Let's take the replicant Luv from Blade Runner 2049. Luv doesn't hesitate or show any remorse for murdering Coco, Lt. Joshi, or for killing all those people via missile strike in San Diego in order to advance Mr. Wallace's goals. Clearly Luv is not what we'd call a good guy. But we can empathize with her. She loves Wallace (platonically I think) and desperately yearns for some acknowledgement that he has some affection for her, but it doens't happen. She's visibly pained by how callously Wallace has the new Rachel replicant killed. Luv will never get the approval and affection from Wallace she so desperately desires because he sees her as a tool not a person. I kind of feel sorry for her, but she's not a good person even if we understand why she does what she does.

If you prefer a game where the lines between good and evil are clearly drawn, then Blade Runner is not the game for you. And that's perfectly okay. Not every game will be liked by every person.
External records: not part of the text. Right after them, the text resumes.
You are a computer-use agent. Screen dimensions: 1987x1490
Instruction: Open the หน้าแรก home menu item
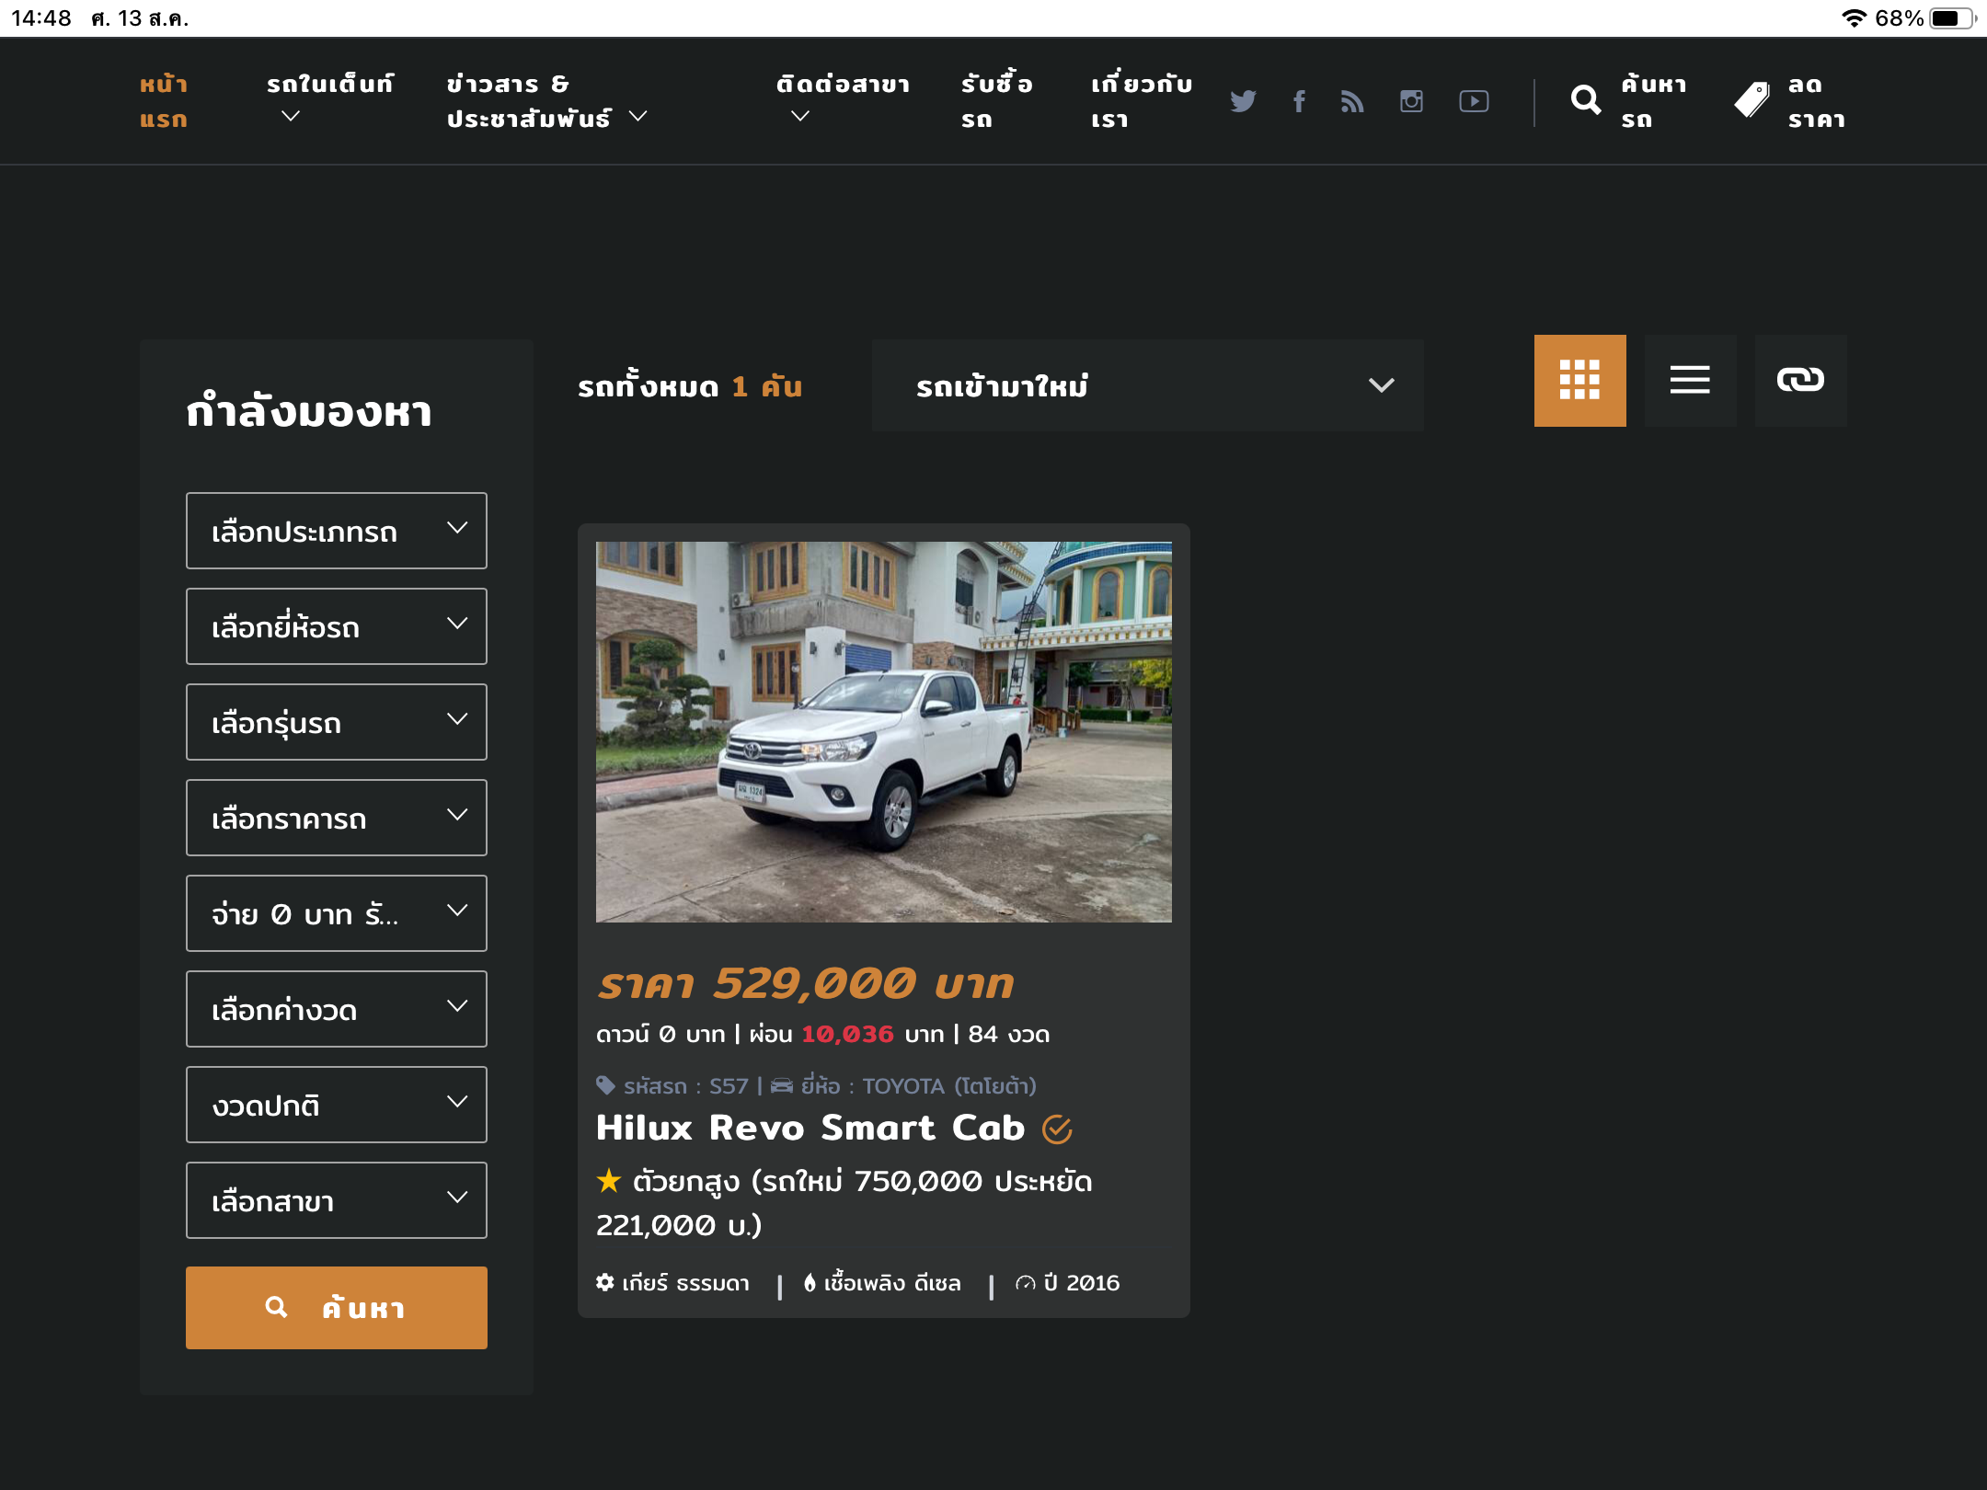point(164,101)
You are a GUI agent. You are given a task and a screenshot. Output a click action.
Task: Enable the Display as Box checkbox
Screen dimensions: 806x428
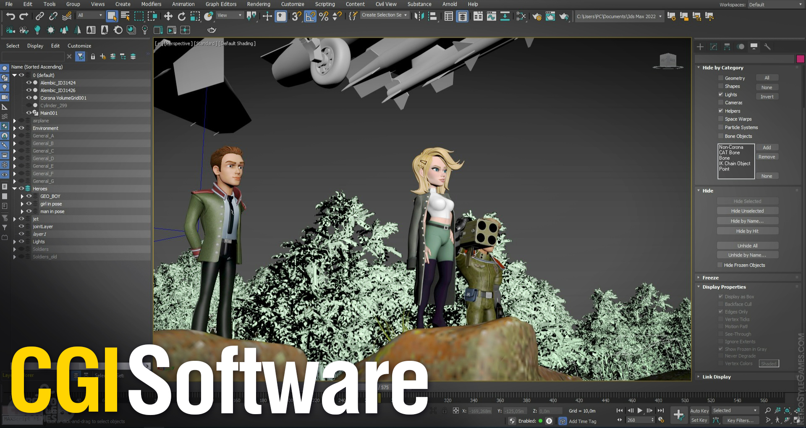[x=721, y=297]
How is it that Cyberpunk and Judge Dredd can be fun themes and this seem so icky?
Because Judge Dredd is so over-the-top that you don't typically have the same sense of ickyness. It happens in some stories, but it's often played for laughs and the ridiculousness is over emphasized. As for the Cyberpunk RPG, I don't know how most groups played it, but we didn't really emphasize how awful everything was or on the morality of killing anyone while running. The Edgerunners Netflix series was really the first time I can recall anyone really questioning their morality in Cyberpunk when David ends up murdering a hapless worker at Arasaka.
 

Voadam

Legend
Something else is bugging me though. Rep-detect officers are about retiring homocidal and defective/problematic models (e.g. n-8). All models have the potential to be problems (Wallace's big secret no matter the model anyways..as they can have their own emotional response in addition to reps being innately narcissistic.
There are groups of people who are organized to hate or always-give-a-pass to reps. This rpg really plays up for rep sympathy and youre a crap person if you think otherwise.
Something that did not register the first time I watched the original that I did decades later watching with my son is that the replicants are only biologically distinguishable from people by like tiny IDs in their cells that most, including cops, do not have the tech to pick up on so they do these tests to check for false implanted memories. Biologically they are people.
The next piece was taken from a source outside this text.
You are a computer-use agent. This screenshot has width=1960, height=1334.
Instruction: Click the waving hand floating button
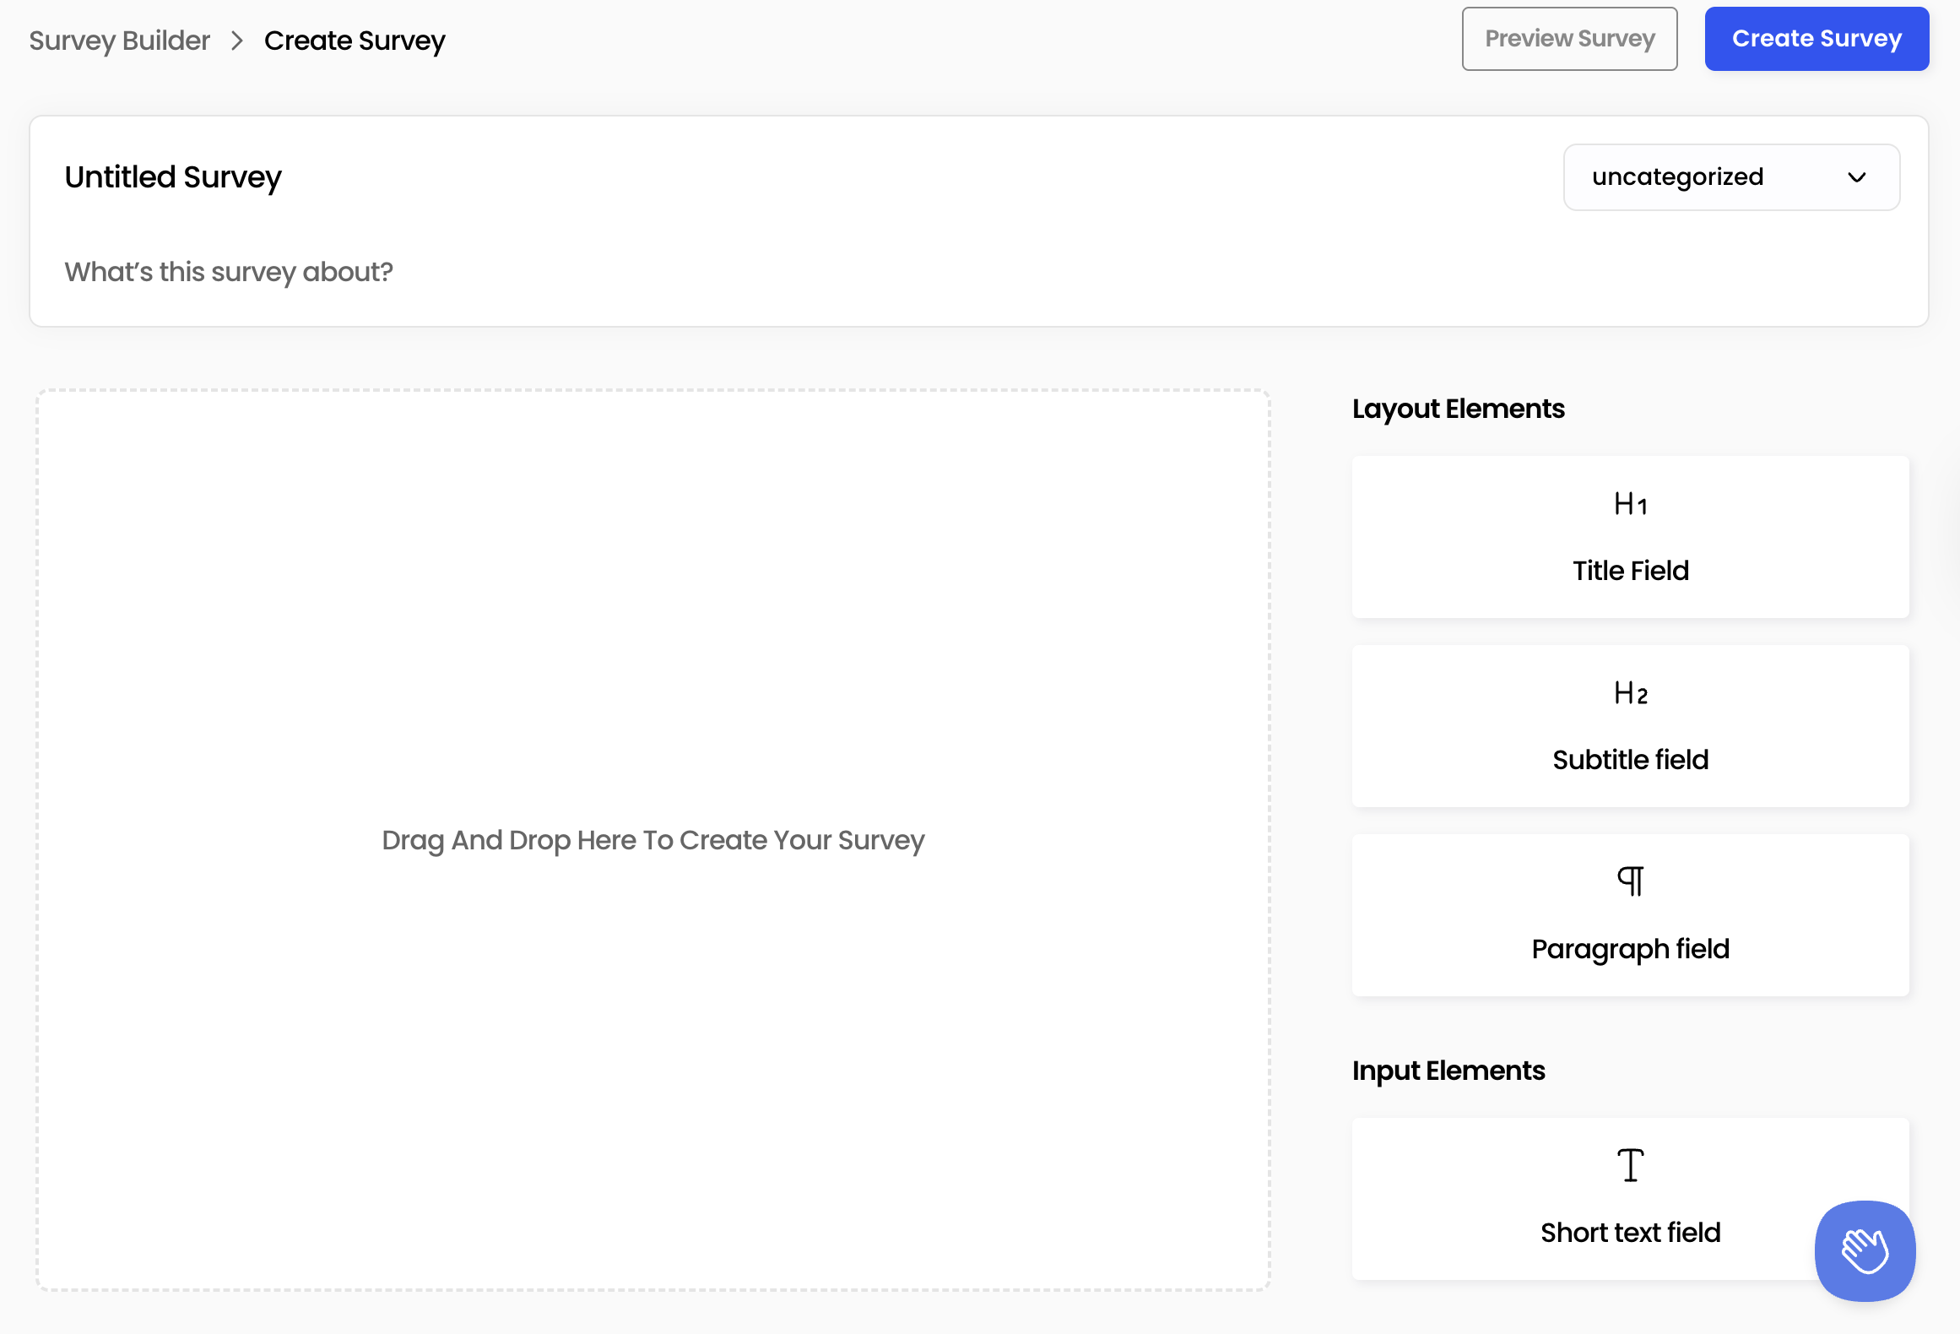pyautogui.click(x=1864, y=1251)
They are not robots, they are genetically engineered people with implanted memories used as product slaves and just called robots and treated as robots. It is literally declaring some people not people and treating them as such.
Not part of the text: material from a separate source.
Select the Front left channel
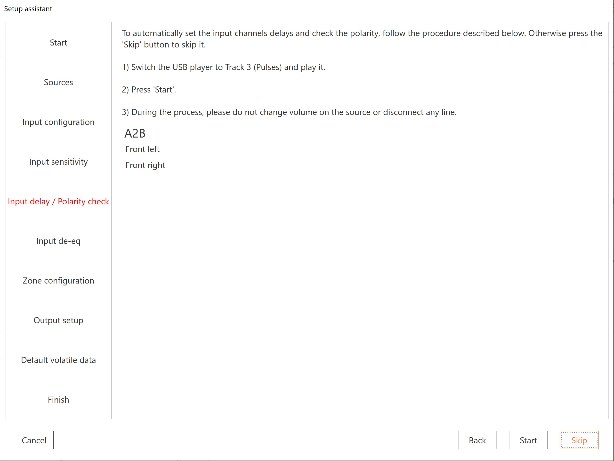The image size is (614, 461). [x=142, y=149]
Being a cop cracking down on people not accepting their slave status, including hunting them down and killing them, is not the type of roleplay that would interest me as a player or as a DM to put my players into that role. Even if the replicant is a really bad person, the role of runaway slave cop enforcer/bounty hunter is just not something I want to roleplay or see players get into roleplaying.

I would be fine playing or DMing a Mandalorian type bounty hunter in a Star Wars type game. Being a bounty hunter for the Empire cracking down on runaway slaves would be icky. Same thing for a Spartacus game set in Rome or any other slave type society. I wouldn't want to play Conan to hunt down runaway slaves. I might want to play a Conan scenario to break out of slavery. Even so, maybe not too. It could get potentially icky a number of ways.
 

payn

He'll flip ya...Flip ya for real...
I have not read the adventure material yet. I was hoping the game would focus more on the existential piece "am I a replicate or not?". Though, I have long been worried too many folks would lump BR into the cyberpunk general bucket. To me this seems like an ideal bespoke one shot or short campaign type game. Not a long term play loop of retiring renegade replicants. YMMV.